Re: Table Design for Many Updates

"Craig Boucher" <craig@xxxxxxxxxx> · Tue, 10 Jan 2017 14:30:28 -0800

No, they aren’t connecting directly to the database.  They go through a web api.  The data is queued on the device and uploaded in the background.  So a little latency isn’t a problem.  I’ve looked at Amazon’s SQS but I don’t like the idea of being tied to a specific hosting vendor.

Thanks,
Craig

From: pgsql-general-owner@xxxxxxxxxxxxxx [mailto:pgsql-general-owner@xxxxxxxxxxxxxx] On Behalf Of John R Pierce
Sent: Tuesday, January 10, 2017 1:48 PM
To: pgsql-general@xxxxxxxxxxxxxx
Subject: Re:  Table Design for Many Updates

On 1/10/2017 1:42 PM, David G. Johnston wrote:
On Tue, Jan 10, 2017 at 2:33 PM, Craig Boucher <craig@xxxxxxxxxx> wrote:
I have a multi-tenant database that I'm migrating from SQL Server to PostgreSQL 9.6.1.  I read the recent articles about the potential write amplification issue in Postgres.  I have one particular table that has 14 columns, a primary key, five foreign keys, and eight indexes.  We have a little over a thousand devices (this number will increase over time) on the Internet that will insert a row into this table and then proceed to update two columns in that row about once a minute for the next two hours.  The two columns are NOT NULL and are not FK or indexed columns.  I've thought about moving them to a one-to-one related table.  Any thoughts on if this is a wise move or if I'm making a mountain out of a mole hill?  It looks like this scenario would be covered by the Heap-Only-Tuple update but with over a hundred updates to the same row and over a thousand different rows being updated at a time, will I reap the benefits?

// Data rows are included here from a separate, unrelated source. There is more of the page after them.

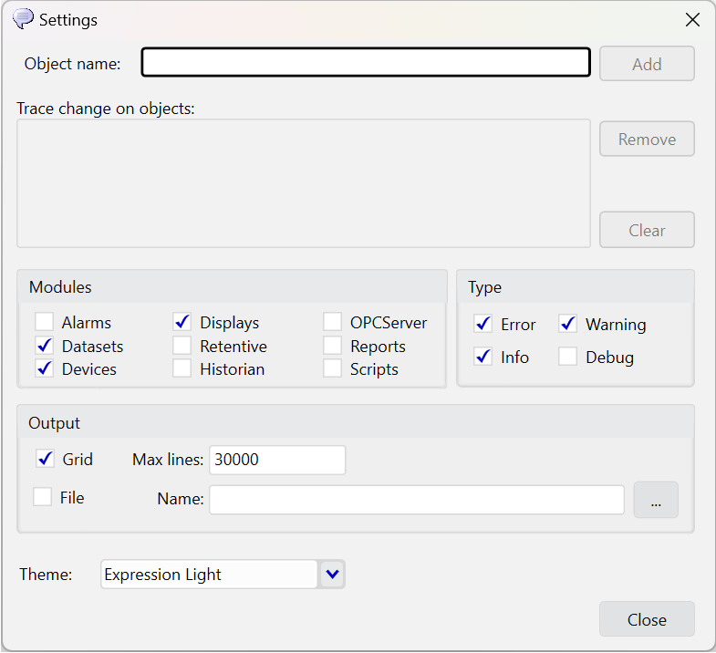Uncheck the Devices module checkbox
Screen dimensions: 716x653
[45, 368]
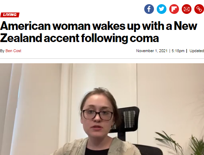Tweet this story using the Twitter icon
This screenshot has width=204, height=155.
pos(162,9)
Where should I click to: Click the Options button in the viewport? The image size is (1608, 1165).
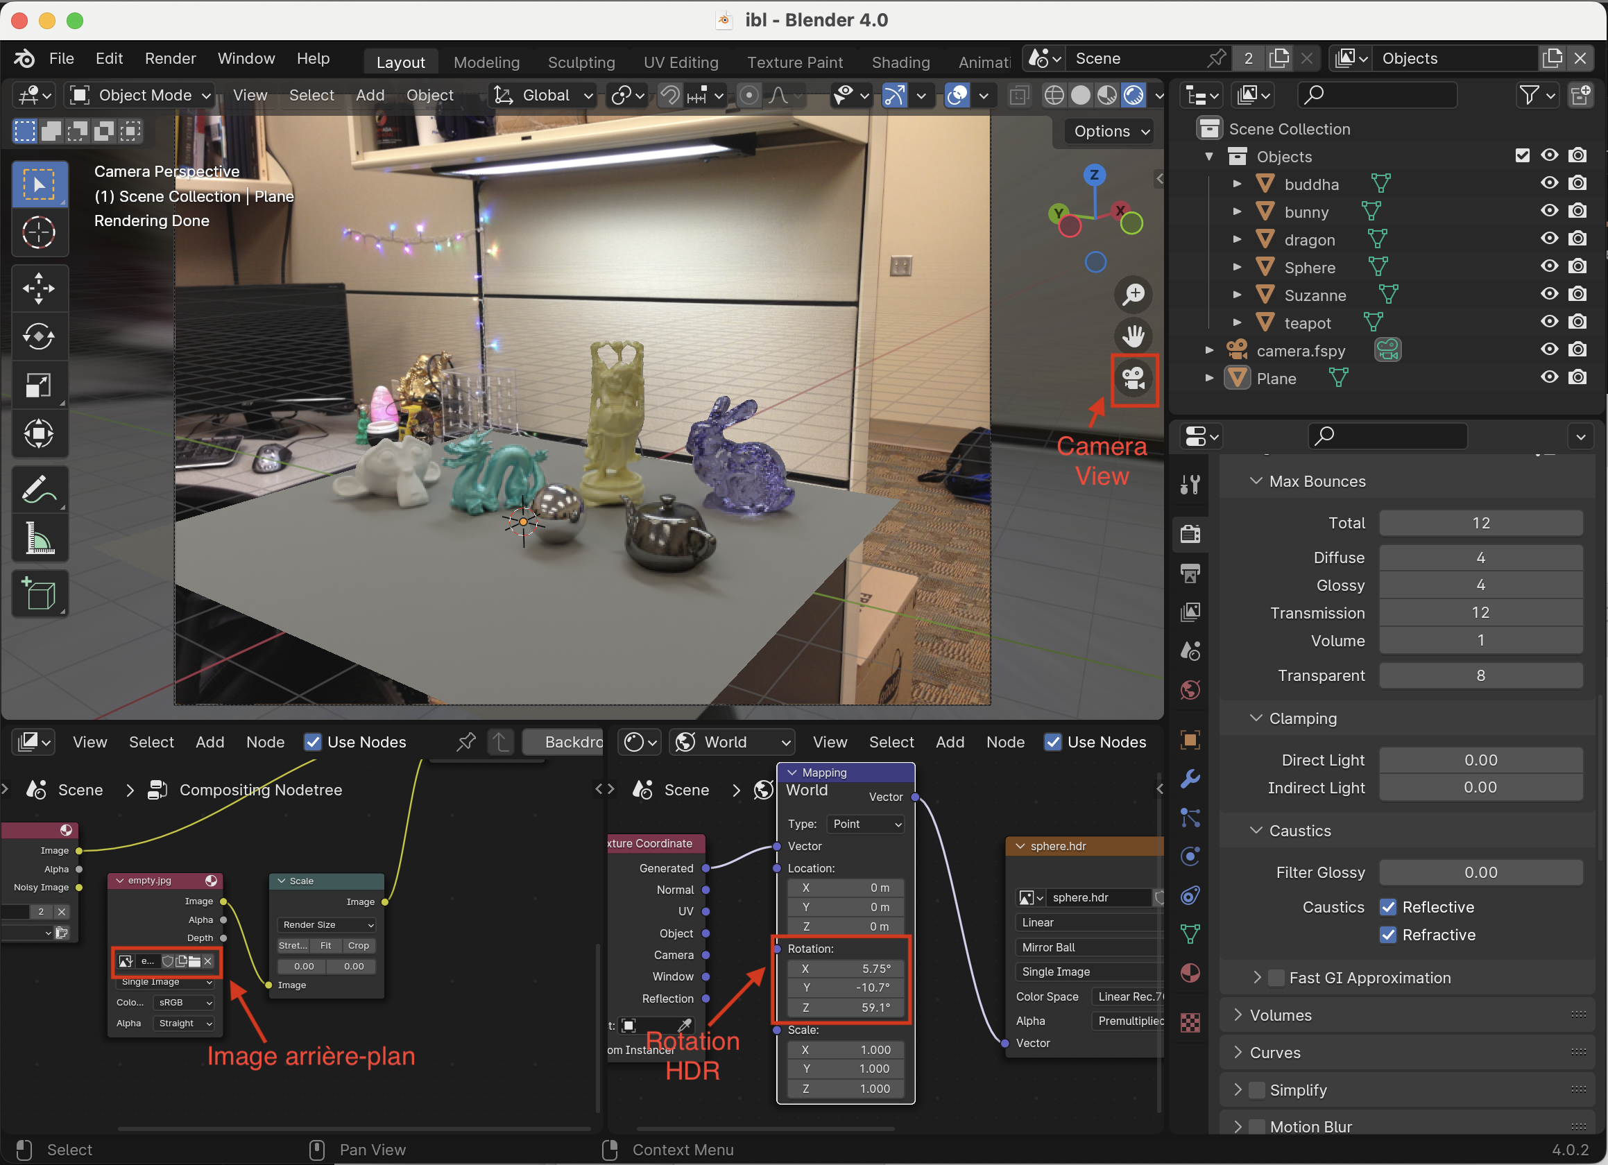pos(1110,131)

I do hope those 1000-and-growing devices aren't directly connecting to sql, but are instead talking to some sort of app service which queues up requests to a sane number of database worker processes where said worker process count can be tuned for to balance throughput and response ?

 With a reasonable fill-factor on the table you probably would be OK - but I'm partial to separating out the static and dynamic data into separate tables if the rest of the model and intended applications support it.  The main concern is how many queries do you have with a WHERE clause that includes fields from both sets?  Cross-table statistical estimates are problematic but if you don't have to be concerned about them it would be conceptually cleaner to setup a one-to-one here.

if these two updated fields are not indexed, its unlikely they're being used in WHERE clauses
the real question with HOT is if the table can be vacuumed frequently enough so the tuples can continue to be updated in the same block.

-- 
john r pierce, recycling bits in santa cruz